**Exercise goal**
Output exactly those lines of the data that lie between the line containing "You are a computer-use agent. The" and the final line, both ends counted.

(Stored data)
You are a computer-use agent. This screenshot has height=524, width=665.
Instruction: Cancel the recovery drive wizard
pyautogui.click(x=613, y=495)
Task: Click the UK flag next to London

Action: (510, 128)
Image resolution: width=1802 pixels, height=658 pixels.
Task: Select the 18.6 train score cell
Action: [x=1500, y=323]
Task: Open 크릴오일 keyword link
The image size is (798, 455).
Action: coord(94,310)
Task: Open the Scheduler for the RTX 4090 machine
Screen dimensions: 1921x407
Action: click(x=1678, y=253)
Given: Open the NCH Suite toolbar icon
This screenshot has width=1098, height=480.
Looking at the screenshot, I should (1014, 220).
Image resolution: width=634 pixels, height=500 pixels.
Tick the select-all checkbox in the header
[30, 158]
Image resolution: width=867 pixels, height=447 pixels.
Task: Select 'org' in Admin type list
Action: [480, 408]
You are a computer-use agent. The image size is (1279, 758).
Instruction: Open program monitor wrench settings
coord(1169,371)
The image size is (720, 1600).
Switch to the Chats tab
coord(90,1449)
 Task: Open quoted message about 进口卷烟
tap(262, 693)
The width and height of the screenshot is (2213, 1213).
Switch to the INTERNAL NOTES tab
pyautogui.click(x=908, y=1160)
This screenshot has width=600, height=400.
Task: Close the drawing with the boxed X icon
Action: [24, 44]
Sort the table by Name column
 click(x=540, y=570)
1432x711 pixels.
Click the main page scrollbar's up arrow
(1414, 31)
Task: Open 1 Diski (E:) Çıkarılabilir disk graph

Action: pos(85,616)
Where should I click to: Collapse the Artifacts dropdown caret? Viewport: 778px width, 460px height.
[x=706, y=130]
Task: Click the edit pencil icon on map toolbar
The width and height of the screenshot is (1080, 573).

**Solved problem**
You are a computer-use agent. The image size is (1279, 758).
Instruction: Open program monitor wrench settings
coord(1169,371)
The image size is (720, 1600).
Switch to the Chats tab
coord(90,1449)
 Task: Open quoted message about 进口卷烟
tap(262, 693)
The width and height of the screenshot is (2213, 1213).
Switch to the INTERNAL NOTES tab
pyautogui.click(x=908, y=1160)
This screenshot has width=600, height=400.
Task: Close the drawing with the boxed X icon
Action: [24, 44]
Sort the table by Name column
 click(x=540, y=570)
1432x711 pixels.
Click the main page scrollbar's up arrow
(1414, 31)
Task: Open 1 Diski (E:) Çıkarılabilir disk graph

Action: pos(85,616)
Where should I click to: Collapse the Artifacts dropdown caret? Viewport: 778px width, 460px height.
[x=706, y=130]
Task: Click the edit pencil icon on map toolbar
The width and height of the screenshot is (1080, 573).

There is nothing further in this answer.